── Extracted records ──
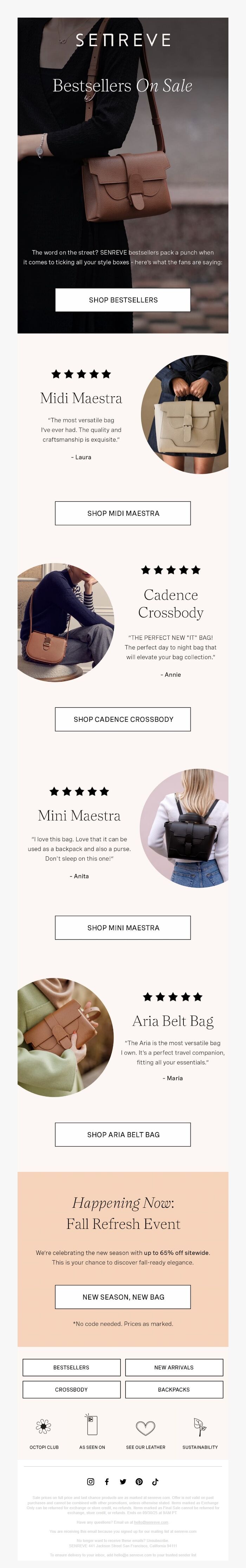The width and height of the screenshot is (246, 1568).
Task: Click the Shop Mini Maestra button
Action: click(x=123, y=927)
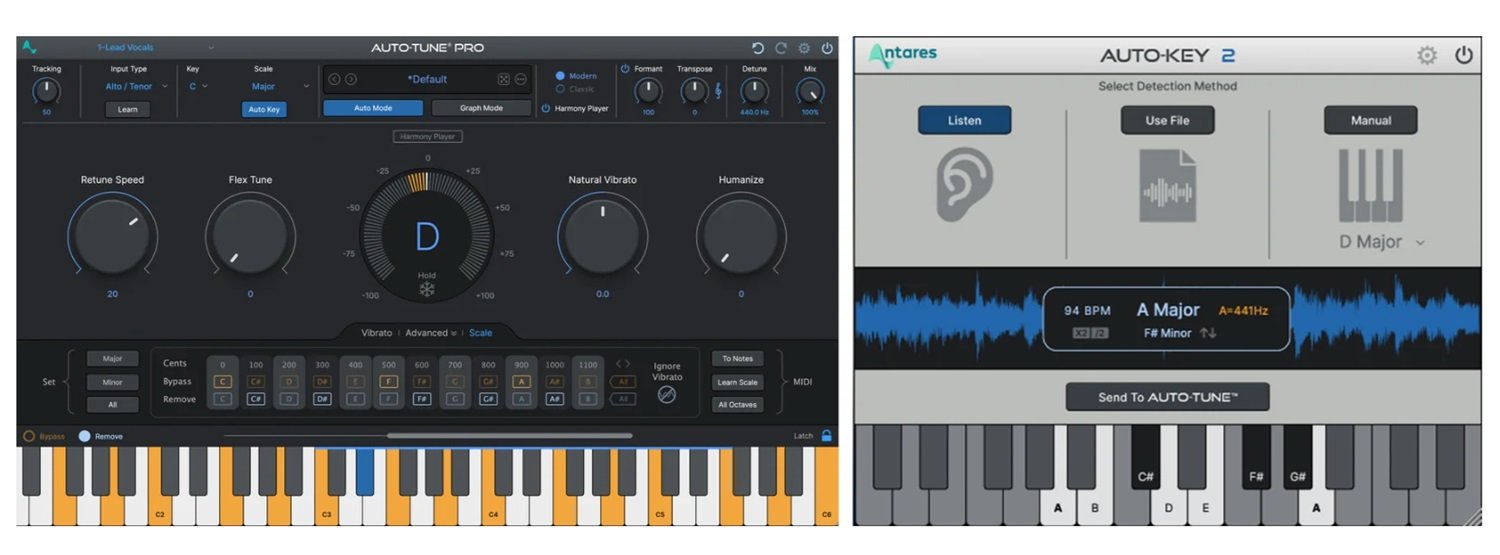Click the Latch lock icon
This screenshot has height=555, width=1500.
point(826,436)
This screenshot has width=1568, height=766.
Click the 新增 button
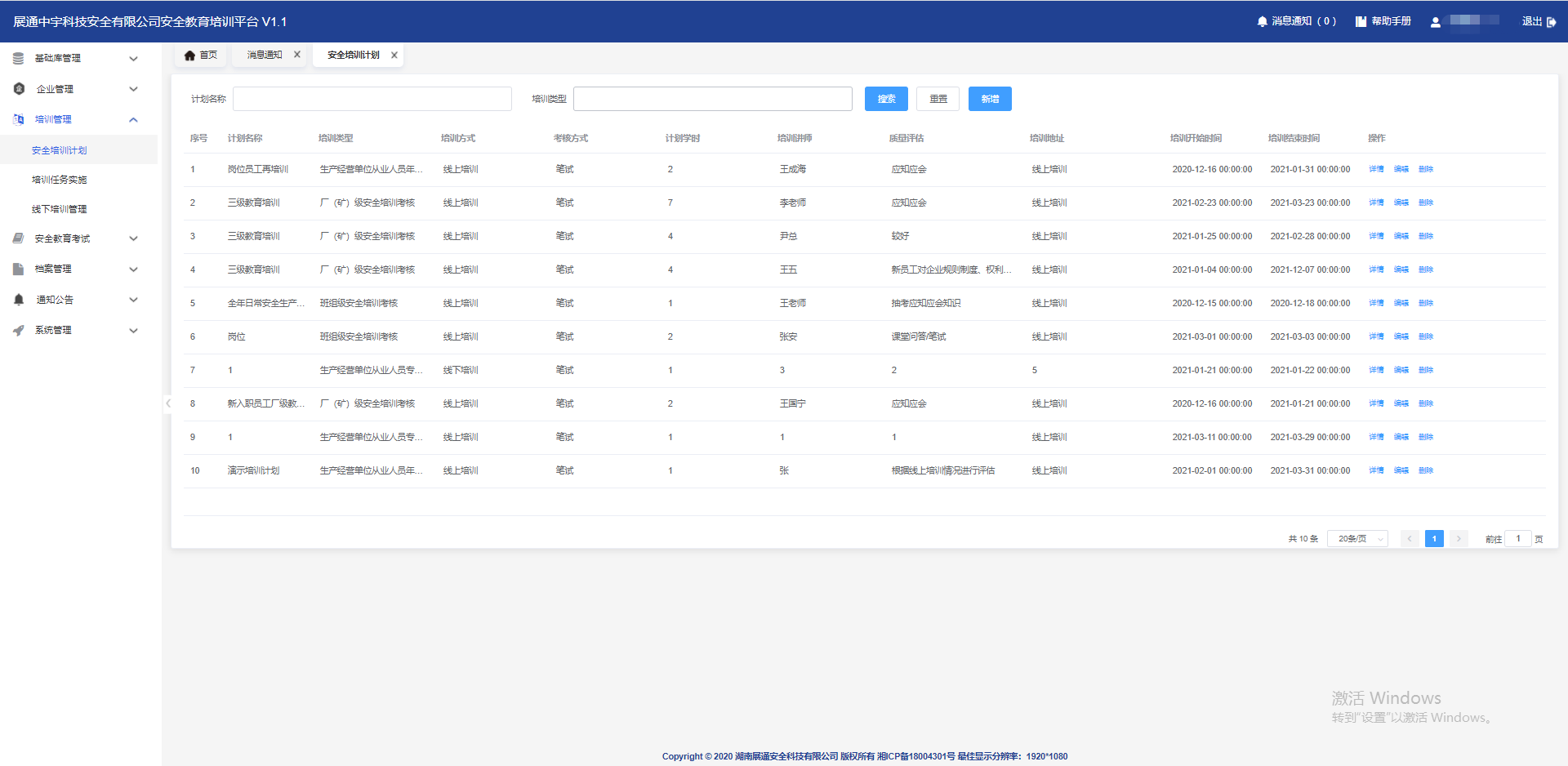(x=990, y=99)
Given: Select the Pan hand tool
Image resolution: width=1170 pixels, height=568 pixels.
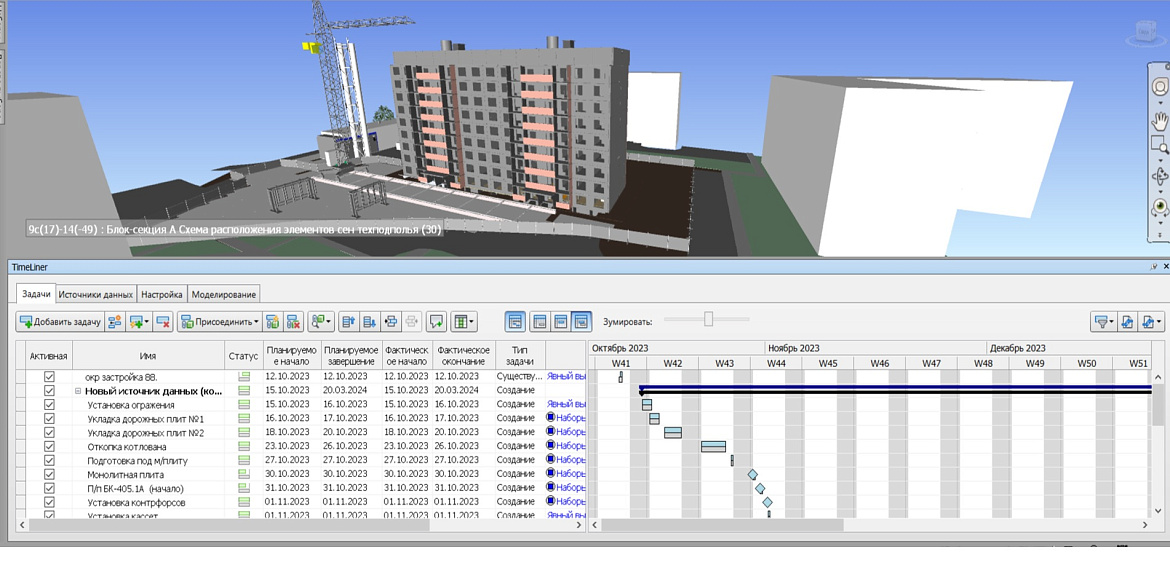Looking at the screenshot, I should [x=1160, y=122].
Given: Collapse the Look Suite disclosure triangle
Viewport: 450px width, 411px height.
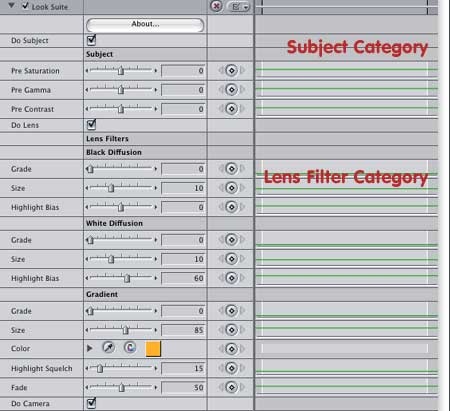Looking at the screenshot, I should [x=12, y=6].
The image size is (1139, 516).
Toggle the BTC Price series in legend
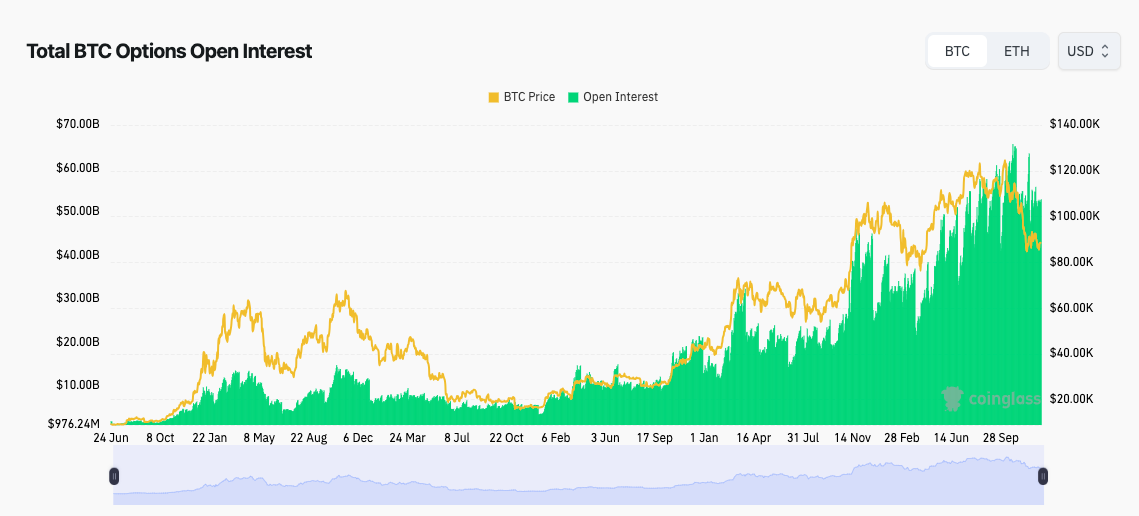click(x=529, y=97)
───
The task calls for all lines in the entries that hold "Given".

Given: Select the Pan hand tool
Given: Collapse the Look Suite disclosure triangle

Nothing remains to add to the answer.